Social sim. engine, pt. 2

So what’s first? I’ve got the requirements down, so now I need to start translating that in to code.

The most basic thing I’ll need to build is a player. I like to use a simple MVC pattern for this. It’ll need to be a very scaled down version of my Ramen player so that should be easy enough.

The player/controller will have the model load an XML file that contains the information for the characters, the structure of the sim and some settings (ui, speed, don’t know at this point). Model will do a little parsing and then the view will take over and draw the UI. After we’re all set up, the player will show the first page.

Each page will be a movie clip in the library of the player. In ramen, each page is an external SWF, but I’d like to keep this player simple. Having everything in one place will make it easier to keep a consistent UI and make it easier to edit. The content for each page will be stored in an XML file. I’ll need a class for the page that handles loading the XML and then kicking off any interaction specific interaction code. So a base template class and a few subclasses for each specific type.

Also need to come up with a schema for the XML and keep it as human readable as possible. Keeping the structure separate from the content of the questions should help a little. But as the complexity of the simulation goes up so will the mark up. I’m not quite sure how the variables and evaluations of the dynamic state will even be defined yet.

All of that will probably take me a week or so to get though. I’ll have screen shots up as I make progress.

Building a social simulation engine, pt. 1

So this topic has come up off an on at work for nearly a year now. We need a good reusable player to create engaging social simulations for training employees on customer interaction. People have looked around and the best off the shelf solution seems to be Nexlearn’s SimWriter. I’ve taken a quick look at it and it does seem like it has a lot of features, but has the same problem most other “learning development” tools have – the look/feel of the output leaves a lot to be desired. And from what I’ve heard it’s a pretty expensive product.

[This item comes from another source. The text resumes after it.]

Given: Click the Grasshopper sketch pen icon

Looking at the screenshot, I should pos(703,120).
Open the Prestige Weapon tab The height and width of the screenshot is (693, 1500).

I spent way too much time thinking about this today, and have some free time, so … I’ll build one and document the process on this blog. Not an overly complex one, and I’m not going to be posting all of the source but it’ll be a nice thought experiment.

So what are my requirements?

  • Produce 3 levels of simulation: 1) Linear/low, 2) Branching and 3) “Dynamic State”/complex based on previous branches or other data.
  • Minimum of 3 characters: antagonist (customer), protagonist (you) and a coach/mentor/guide
  • Learner character choice – pick the protagonist who you identify with (age, race, sex, etc.)
  • Scoring – possibly represented as antagonist “mood”
  • History states – go back and review/change past choices
  • Possible branching to other tasks – system/mechanical sim?
  • Basic flow: Introduction, protagonist selection, conversation tree, resolution, summary
  • Tie learning objectives/goals to places in the scenario to measure success/failure.
  • Photos of the characters in different states
  • Audio?
  • Video?
  • Fully Flash based (rich media, etc.)
  • Easy to edit by moderately technical people (XML driven)
  • Possible SCORM tracking: score, answers, performance, time

Not a small list! Not quite sure how long it’ll take me and it will definitely be a phased solution. And I don’t know if  it’ll every be used for anything in production, but it’ll be a nice little way to keep busy in the evenings.